This work introduces Robots Imitating Generated Videos (RIGVid), a system that enables robots to perform complex manipulation tasks—such as pouring, wiping, and mixing—purely by imitating AI-generated videos, without requiring any physical demonstrations or robot-specific training. Given a language command and an initial scene image, a video diffusion model generates potential demonstration videos, and a vision-language model (VLM) automatically filters out results that do not follow the command. A 6D pose tracker then extracts object trajectories from the video, and the trajectories are retargeted to the robot in an embodiment-agnostic fashion. Through extensive real-world evaluations, we show that filtered generated videos are as effective as real demonstrations, and that performance improves with generation quality. We also show that relying on generated videos outperforms more compact alternatives such as keypoint prediction using VLMs, and that strong 6D pose tracking outperforms other ways to extract trajectories, such as dense feature point tracking. These findings suggest that videos produced by a state-of-the-art off-the-shelf model can offer an effective source of supervision for robotic manipulation.
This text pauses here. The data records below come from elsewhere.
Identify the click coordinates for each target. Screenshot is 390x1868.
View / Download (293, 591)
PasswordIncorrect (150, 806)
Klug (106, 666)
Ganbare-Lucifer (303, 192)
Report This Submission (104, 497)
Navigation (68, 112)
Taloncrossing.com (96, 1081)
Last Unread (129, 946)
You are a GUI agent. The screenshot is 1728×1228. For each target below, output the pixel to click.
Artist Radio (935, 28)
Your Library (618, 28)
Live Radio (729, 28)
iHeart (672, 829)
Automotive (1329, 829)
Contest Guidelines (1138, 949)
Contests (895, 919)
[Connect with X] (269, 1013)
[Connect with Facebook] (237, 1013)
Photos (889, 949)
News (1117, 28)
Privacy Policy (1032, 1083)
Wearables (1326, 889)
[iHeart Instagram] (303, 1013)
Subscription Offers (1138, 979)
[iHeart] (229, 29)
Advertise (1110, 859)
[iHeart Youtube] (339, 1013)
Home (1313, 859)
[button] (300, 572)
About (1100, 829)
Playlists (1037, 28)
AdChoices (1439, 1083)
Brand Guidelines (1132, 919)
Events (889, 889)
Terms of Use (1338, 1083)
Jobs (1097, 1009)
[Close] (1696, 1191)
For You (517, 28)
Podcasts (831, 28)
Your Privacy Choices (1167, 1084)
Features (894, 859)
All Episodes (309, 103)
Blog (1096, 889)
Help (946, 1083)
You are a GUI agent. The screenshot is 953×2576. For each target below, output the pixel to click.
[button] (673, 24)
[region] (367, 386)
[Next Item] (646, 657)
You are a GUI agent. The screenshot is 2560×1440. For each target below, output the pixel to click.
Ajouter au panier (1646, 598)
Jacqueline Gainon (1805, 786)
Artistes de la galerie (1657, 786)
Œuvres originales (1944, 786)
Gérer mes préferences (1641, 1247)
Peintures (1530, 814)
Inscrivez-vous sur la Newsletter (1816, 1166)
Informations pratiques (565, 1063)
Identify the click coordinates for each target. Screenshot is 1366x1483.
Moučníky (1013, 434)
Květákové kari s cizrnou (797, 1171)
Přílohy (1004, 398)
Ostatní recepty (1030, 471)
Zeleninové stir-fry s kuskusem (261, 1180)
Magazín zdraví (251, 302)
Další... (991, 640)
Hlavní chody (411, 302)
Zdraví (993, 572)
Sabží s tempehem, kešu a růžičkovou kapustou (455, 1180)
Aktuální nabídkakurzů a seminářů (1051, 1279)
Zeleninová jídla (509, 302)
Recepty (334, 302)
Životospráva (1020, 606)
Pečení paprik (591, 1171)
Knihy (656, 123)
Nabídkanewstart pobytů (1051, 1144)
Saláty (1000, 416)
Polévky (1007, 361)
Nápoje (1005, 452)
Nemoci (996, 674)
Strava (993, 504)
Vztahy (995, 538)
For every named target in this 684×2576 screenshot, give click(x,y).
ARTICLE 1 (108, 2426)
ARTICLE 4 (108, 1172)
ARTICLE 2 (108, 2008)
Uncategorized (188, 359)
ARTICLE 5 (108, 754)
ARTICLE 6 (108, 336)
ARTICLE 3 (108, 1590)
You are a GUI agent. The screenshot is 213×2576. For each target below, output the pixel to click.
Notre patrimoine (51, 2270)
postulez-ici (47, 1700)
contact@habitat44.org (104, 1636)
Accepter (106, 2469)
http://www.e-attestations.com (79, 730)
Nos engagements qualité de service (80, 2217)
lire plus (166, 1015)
RIGVid eliminates the need for physical demonstrations by leveraging video generation and 6D pose tracking. Given RGBD observations and a language command, it generates a video of the task, predicts depth, and tracks the manipulated object's 6D pose over time. It is then retargeted to robot for execution. The approach is embodiment-agnostic, robust to disturbances, and achieves state-of-the-art zero-shot performance.
Object Trajectory
RIGVid execution on XArm7 and Aloha, showcasing embodiment‑agnostic capabilities.
RIGVid allows for bimanual manipulation. In this example, it places two shoes simultaneously.